**** 提供文段

本研究採用問卷調查法對251位潛在顧客進行資料蒐集,研究中根據文獻和參考各大理財機器人服務提供商的資料彙整出顧客在選擇理財機器人時偏好的服務屬性,採用基於選擇的聯合分析法建立數個選擇方案供受試者進行選擇,並以年齡、年收入、風險態度和財務自我效能作為顧客分群的依據,以此了解各客群的選擇偏好。
本研究結果支持提出的多項假說,總體而言,年費用率的提高對顧客選擇偏好有負向影響,促銷、基礎理財教育和人為的協助對顧客選擇偏好有正向影響。各顧客族群方面,高自我效能相較低自我效能族群偏好基礎理財教育和人為的協助,老年族群會更偏好促銷、基礎理財教育和人為的協助,保守型投資人會更偏好人為的協助,富有族群相較小康和貧困族群更偏好較低的年費用率、基礎理財知識和人為的協助。最後,根據研究結果實務方面的貢獻,可作為理財機器人服務提供商針對不同客群提供相對應服務方案上的參考依據。
In the modern era of advanced financial technology, many customers enjoy the convenience brought by technology in financial services. Robo-advisor provides automated investment and asset allocation, which offers financial investment services for many customers who cannot hire financial specialists or investment consultants. Robo-advisor can automatically configure assets and investment projects according to customers' characteristics and provide their customized investment portfolios. Taking the United States as an example, the number of users choosing Robo-advisor as investment and wealth management tools has increased year by year. Besides a few start-up companies that promote this service, more and more traditional investment banks enter the Robo-advisor fields. For the many competitors in offering Robo-advisor service, how to attract customers to choose their company’s Robo-advisor service is an important issue. The main purpose of this research is to discuss the key service factors of different customer groups, such as age and financial self-efficacy in adopting Robo-advisors. Furthermore, compare the importance of each service factor among different customer groups.
In this study, online questionnaires were used to collect data from 251 potential customers. According to the literature review and data collected from websites of major Robo-advisor service providers, the research summarized the key factors that customers prefer when choosing Robo-advisor. Based on the choice-based conjoint analysis method, several options were offered for the participants to choose from. The research then selects age, annual income, risk attitude, and financial self-efficacy as the basis for customer segmentation to understand the preferences of each customer group.

********
**** 提供項目

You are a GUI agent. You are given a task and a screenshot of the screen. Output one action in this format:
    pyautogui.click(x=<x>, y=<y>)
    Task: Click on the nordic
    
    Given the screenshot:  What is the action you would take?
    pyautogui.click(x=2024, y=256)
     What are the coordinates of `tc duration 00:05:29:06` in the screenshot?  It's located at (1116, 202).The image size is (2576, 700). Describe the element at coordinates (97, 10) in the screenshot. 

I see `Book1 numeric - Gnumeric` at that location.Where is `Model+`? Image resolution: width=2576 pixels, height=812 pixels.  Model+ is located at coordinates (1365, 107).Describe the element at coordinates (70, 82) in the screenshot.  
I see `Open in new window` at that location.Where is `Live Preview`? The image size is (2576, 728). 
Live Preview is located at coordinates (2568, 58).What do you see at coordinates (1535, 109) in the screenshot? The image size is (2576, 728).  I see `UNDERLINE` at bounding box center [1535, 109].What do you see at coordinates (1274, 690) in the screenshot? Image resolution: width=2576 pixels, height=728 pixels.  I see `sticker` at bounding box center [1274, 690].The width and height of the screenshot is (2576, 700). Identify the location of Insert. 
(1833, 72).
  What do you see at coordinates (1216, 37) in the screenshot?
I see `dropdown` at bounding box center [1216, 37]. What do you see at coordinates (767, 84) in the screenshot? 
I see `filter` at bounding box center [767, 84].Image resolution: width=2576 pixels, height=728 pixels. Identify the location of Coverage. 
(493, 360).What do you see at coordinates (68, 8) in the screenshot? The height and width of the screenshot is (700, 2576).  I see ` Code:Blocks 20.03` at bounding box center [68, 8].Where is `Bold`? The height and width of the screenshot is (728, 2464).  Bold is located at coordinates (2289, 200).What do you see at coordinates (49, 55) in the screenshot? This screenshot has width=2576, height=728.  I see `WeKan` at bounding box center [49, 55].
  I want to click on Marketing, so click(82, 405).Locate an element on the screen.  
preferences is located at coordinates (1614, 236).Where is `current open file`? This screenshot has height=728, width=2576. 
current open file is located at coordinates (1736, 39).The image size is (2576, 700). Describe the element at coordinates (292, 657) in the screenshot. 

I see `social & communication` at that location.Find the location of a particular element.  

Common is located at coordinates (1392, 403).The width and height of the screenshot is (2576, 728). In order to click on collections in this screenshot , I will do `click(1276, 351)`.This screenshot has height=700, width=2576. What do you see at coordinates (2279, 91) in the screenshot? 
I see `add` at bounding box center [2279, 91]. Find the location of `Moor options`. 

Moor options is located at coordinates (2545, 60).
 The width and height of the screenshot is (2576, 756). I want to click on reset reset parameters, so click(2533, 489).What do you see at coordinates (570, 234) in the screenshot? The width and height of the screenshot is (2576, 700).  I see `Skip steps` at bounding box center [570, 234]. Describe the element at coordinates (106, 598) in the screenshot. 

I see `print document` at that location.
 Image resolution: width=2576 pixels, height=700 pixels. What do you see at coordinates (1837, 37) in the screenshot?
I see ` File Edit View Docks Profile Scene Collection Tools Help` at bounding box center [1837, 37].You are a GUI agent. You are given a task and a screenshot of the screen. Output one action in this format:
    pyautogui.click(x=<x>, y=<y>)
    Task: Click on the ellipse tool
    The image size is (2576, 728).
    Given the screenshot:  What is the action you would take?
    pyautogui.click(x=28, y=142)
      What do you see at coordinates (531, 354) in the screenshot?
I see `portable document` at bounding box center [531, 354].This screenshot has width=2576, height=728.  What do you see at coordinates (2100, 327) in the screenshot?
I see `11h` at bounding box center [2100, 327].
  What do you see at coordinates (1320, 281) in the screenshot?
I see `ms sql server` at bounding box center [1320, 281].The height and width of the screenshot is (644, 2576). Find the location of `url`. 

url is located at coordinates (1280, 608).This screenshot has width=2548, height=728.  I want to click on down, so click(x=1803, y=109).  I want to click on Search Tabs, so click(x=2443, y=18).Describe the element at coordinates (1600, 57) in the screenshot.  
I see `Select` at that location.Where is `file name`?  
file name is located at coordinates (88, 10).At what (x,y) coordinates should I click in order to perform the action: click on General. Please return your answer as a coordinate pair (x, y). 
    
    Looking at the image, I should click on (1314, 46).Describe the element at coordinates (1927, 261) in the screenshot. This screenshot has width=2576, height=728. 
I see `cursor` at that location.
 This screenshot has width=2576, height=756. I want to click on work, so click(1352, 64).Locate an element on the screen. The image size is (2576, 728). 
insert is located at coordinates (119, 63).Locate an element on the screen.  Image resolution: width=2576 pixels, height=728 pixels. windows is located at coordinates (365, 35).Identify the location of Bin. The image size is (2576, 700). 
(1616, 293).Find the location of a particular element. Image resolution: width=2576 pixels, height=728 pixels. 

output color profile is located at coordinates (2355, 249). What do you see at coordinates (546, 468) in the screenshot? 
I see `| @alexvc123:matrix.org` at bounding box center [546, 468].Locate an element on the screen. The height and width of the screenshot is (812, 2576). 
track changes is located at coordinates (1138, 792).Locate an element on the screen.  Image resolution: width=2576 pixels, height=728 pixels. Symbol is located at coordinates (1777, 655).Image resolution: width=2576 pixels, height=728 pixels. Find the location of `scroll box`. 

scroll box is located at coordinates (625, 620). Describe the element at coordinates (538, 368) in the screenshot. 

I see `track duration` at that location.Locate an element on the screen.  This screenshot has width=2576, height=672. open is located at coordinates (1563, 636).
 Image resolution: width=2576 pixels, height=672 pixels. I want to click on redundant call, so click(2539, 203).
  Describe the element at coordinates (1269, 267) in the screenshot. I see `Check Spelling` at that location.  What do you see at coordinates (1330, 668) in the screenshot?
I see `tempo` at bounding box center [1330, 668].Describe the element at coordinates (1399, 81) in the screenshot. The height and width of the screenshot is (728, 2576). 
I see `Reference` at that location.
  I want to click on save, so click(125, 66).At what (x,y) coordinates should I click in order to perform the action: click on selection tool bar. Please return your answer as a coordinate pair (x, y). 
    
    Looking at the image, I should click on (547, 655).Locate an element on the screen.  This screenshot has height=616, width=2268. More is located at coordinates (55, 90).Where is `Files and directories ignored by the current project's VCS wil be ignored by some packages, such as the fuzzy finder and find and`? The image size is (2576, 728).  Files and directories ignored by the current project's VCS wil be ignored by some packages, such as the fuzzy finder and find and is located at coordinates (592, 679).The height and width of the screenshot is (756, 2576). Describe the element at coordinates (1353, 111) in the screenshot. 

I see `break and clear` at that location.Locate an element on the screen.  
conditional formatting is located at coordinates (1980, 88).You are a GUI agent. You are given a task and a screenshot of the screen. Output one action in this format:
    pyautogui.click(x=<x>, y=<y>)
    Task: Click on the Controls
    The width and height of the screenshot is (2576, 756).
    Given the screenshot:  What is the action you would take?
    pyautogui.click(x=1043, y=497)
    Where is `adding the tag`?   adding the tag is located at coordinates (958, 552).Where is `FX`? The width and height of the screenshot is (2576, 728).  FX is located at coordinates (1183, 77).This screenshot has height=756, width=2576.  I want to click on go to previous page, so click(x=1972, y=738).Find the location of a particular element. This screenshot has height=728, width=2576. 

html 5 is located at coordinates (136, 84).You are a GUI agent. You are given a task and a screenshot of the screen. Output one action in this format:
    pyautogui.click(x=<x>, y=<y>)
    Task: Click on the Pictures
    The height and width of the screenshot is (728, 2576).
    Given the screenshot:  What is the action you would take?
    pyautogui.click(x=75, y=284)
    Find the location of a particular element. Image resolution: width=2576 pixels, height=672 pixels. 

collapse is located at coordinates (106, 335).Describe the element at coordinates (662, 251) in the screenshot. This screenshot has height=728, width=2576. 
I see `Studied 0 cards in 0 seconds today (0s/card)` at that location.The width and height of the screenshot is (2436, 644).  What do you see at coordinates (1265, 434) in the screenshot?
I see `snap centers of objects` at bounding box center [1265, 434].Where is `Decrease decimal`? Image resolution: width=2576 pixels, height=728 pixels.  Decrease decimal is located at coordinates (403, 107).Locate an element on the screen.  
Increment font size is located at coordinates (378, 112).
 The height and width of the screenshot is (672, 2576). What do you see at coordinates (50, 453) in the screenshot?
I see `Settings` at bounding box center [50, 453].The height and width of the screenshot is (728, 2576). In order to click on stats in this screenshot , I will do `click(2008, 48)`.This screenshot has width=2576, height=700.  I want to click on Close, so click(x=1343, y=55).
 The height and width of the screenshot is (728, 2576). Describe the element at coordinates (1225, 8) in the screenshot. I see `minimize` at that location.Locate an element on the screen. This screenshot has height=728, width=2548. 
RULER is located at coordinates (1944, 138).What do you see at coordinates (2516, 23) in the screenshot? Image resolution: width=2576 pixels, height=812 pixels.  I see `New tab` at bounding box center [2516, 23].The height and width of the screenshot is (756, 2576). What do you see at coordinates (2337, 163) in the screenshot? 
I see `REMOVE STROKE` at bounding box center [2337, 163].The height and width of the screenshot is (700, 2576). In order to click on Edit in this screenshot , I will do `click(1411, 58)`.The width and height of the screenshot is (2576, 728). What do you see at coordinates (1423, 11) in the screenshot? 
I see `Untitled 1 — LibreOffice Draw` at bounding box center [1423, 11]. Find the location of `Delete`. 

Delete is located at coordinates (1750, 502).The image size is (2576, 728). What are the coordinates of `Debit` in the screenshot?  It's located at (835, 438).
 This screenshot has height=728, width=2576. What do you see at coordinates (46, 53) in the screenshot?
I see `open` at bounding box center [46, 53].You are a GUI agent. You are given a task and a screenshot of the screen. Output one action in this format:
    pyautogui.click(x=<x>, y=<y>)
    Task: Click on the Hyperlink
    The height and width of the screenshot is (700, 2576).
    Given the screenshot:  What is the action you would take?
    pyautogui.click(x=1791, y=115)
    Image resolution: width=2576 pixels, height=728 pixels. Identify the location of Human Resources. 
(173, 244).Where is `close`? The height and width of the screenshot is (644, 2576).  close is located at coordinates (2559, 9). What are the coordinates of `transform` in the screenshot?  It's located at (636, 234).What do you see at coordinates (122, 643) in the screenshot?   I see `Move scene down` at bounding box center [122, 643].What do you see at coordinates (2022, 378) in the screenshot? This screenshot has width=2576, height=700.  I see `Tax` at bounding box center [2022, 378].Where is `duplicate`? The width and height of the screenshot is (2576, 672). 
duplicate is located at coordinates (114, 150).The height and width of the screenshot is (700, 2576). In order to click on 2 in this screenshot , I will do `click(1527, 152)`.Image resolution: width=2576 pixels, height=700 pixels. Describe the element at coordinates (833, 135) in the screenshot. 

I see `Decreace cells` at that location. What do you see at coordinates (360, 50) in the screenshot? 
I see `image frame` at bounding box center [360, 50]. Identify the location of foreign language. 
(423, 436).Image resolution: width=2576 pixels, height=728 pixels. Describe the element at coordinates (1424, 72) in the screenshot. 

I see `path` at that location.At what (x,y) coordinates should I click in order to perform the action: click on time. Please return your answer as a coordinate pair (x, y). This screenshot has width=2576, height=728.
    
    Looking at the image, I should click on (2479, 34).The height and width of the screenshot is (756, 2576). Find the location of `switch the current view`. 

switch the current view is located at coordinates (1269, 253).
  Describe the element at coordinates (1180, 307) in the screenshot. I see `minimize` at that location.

********

§ 研讀材料
a – 理財機器人研究摘要以年齡、年收入、風險態度和財務自我效能將顧客分群,說明這樣做的目的。
b – 請用兩句話概述理財機器人研究摘要的內容。
c – 根據理財機器人研究摘要,保守型投資人會更偏好哪一項服務屬性?

§ 各題解答
a – 依這些條件將顧客分群,是為了了解各客群在選擇理財機器人時的選擇偏好。

b – 該研究以問卷向251位潛在顧客蒐集資料,採用基於選擇的聯合分析法,並依年齡、年收入、風險態度和財務自我效能將顧客分群,以了解各客群的選擇偏好。結果顯示年費用率提高對選擇偏好有負向影響,促銷、基礎理財教育和人為的協助則有正向影響,各客群偏好亦有差異,可供服務提供商為不同客群提供相對應的服務方案參考。

c – 人為的協助。